The conditions that cause corrosion problems for almost any metal seem to be so variable as to make predicting what might be weakened almost unpredictable. One thing for sure is that once any current is present, different potentials will cause electrolysis. That is interesting about the aluminum shaft. Aluminum really disintigrates quickly once any current gets to it near other metals.
I replaced the bronze rods that hold my old wood rudder together last year with the same. They have been there since 1967 and had some surface scaling but were still solid underneath after 45 years. I was able to unthread the nuts and disassemble the rudder pretty easily. IMO silicone bronze is still the toughest material over the long term in a marine environment. The large 1-1/2" SB thru-hull that was used for the head, with a little wire brush work, looks like new as well with no sign of any corrosion.
11-03-2012 08:16 AM
CaptainForce
Re: Rudder damage - urgent advice needed

Quote:
Originally Posted by SloopJonB View Post
12:1 "feather" simply means to grind it back on a taper...................

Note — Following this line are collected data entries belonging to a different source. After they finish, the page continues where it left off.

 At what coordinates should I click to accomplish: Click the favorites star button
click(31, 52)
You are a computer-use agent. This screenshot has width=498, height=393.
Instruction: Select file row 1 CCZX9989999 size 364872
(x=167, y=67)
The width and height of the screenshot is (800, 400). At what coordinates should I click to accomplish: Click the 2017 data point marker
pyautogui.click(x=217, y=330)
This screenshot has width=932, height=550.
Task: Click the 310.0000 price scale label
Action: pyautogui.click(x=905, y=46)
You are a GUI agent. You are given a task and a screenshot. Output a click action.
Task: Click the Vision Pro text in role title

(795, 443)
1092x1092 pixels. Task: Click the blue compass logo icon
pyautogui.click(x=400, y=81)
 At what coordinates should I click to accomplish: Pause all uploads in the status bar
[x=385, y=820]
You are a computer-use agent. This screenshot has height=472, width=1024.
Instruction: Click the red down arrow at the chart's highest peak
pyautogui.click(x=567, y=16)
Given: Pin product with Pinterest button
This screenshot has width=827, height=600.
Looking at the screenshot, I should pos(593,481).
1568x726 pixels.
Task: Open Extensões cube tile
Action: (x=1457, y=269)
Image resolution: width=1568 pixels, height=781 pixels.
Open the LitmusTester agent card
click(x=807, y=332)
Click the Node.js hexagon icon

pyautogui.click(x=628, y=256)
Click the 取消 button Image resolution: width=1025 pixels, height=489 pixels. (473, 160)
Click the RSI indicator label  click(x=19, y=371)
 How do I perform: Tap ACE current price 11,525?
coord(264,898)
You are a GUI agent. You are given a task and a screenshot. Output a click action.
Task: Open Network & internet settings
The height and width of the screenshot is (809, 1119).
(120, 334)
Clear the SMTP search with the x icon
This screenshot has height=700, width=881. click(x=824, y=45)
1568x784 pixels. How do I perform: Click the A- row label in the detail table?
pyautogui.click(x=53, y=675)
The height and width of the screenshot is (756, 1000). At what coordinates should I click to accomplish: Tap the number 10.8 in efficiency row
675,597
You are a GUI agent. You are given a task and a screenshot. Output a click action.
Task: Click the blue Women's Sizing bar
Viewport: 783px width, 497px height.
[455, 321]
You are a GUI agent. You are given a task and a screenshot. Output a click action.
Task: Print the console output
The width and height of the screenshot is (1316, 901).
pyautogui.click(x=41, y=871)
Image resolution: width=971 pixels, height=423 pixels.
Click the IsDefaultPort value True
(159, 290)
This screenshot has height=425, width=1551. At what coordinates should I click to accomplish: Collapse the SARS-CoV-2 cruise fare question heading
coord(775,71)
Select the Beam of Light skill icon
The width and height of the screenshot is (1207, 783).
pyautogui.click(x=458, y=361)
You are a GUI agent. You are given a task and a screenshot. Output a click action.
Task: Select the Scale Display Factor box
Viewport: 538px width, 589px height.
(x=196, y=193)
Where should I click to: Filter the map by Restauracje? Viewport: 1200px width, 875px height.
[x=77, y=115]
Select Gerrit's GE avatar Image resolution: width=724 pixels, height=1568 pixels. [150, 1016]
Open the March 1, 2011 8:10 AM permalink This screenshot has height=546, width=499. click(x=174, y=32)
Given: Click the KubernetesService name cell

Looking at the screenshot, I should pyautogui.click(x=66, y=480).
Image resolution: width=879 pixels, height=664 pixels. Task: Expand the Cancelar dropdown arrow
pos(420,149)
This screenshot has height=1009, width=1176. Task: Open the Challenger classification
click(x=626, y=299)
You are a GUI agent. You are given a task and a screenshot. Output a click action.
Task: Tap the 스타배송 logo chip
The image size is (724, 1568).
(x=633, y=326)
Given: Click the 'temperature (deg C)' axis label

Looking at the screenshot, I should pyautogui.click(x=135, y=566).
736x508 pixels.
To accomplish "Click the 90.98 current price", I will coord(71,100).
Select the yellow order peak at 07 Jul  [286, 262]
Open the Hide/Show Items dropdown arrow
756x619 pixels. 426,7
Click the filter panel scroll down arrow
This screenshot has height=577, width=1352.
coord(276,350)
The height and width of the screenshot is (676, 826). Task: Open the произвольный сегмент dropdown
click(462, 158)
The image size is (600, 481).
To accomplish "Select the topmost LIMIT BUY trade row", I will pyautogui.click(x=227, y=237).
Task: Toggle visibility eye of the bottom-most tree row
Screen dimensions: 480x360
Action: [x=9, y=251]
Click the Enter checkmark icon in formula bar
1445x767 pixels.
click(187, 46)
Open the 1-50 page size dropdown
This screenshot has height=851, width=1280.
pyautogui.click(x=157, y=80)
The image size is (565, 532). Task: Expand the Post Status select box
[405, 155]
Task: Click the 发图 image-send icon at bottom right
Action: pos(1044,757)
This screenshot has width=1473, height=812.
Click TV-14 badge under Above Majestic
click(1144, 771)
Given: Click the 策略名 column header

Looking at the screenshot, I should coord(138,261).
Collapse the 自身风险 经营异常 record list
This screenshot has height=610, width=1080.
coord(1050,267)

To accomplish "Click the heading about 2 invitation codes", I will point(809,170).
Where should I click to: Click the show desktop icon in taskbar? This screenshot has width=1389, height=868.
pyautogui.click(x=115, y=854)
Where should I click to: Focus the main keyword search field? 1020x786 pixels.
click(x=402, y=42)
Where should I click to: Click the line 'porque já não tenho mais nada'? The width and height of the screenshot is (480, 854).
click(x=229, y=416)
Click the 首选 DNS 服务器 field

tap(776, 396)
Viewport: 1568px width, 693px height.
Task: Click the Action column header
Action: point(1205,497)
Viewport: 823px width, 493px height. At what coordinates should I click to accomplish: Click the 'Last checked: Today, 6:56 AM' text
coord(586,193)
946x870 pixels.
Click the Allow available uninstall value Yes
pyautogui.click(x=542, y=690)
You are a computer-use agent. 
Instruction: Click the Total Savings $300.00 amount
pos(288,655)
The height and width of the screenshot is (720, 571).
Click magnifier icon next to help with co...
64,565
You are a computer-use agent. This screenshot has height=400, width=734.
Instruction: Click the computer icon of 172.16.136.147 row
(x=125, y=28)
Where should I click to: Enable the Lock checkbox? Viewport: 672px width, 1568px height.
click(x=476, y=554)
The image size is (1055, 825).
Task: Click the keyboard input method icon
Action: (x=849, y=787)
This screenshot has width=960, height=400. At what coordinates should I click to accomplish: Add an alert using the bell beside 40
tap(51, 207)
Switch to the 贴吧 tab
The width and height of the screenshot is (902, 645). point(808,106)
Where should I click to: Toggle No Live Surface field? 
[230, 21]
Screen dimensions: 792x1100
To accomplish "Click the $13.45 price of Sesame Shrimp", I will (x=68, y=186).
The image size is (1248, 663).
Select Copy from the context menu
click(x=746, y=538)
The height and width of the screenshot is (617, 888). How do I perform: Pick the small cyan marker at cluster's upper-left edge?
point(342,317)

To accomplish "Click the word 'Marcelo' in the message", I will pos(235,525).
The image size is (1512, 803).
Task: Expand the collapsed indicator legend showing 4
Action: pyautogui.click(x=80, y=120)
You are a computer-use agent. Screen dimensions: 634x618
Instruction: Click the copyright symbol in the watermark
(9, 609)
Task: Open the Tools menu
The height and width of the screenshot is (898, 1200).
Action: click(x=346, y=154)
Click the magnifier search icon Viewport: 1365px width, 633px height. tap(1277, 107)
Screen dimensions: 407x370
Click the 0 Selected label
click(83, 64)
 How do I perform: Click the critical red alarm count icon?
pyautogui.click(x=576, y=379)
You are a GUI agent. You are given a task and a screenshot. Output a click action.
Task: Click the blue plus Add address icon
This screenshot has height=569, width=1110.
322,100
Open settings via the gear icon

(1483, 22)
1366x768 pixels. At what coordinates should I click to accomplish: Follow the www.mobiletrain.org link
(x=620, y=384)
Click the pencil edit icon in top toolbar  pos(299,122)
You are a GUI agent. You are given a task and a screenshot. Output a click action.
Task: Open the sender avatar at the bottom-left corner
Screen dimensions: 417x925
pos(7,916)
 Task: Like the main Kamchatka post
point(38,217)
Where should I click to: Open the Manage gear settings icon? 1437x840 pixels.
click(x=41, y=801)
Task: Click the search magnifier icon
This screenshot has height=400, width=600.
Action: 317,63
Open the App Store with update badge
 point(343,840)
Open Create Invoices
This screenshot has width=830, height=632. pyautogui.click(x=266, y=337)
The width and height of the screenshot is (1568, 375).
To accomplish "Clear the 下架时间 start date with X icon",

That is, 12" wide for 1" deep.
I would recommend epoxy other than the Bondo mentioned above and, to make the cure complete, run a tab of fiberglass cloth over the seam between the port & starboard laminations.
11-03-2012 12:16 AM
SloopJonB
Re: Rudder damage - urgent advice needed

Quote:
Originally Posted by GaryHLucas View Post
I would be willing to bet that all rudders with a bronze, stainless, aluminum, carbon, you name it shaft have water in them. I don't believe it is possible without extreme cost to keep it from happening.
Owning both houses and boats in a rain forest I am confident in saying that over time you can never entirely keep water out - of anything. You can only trap it in.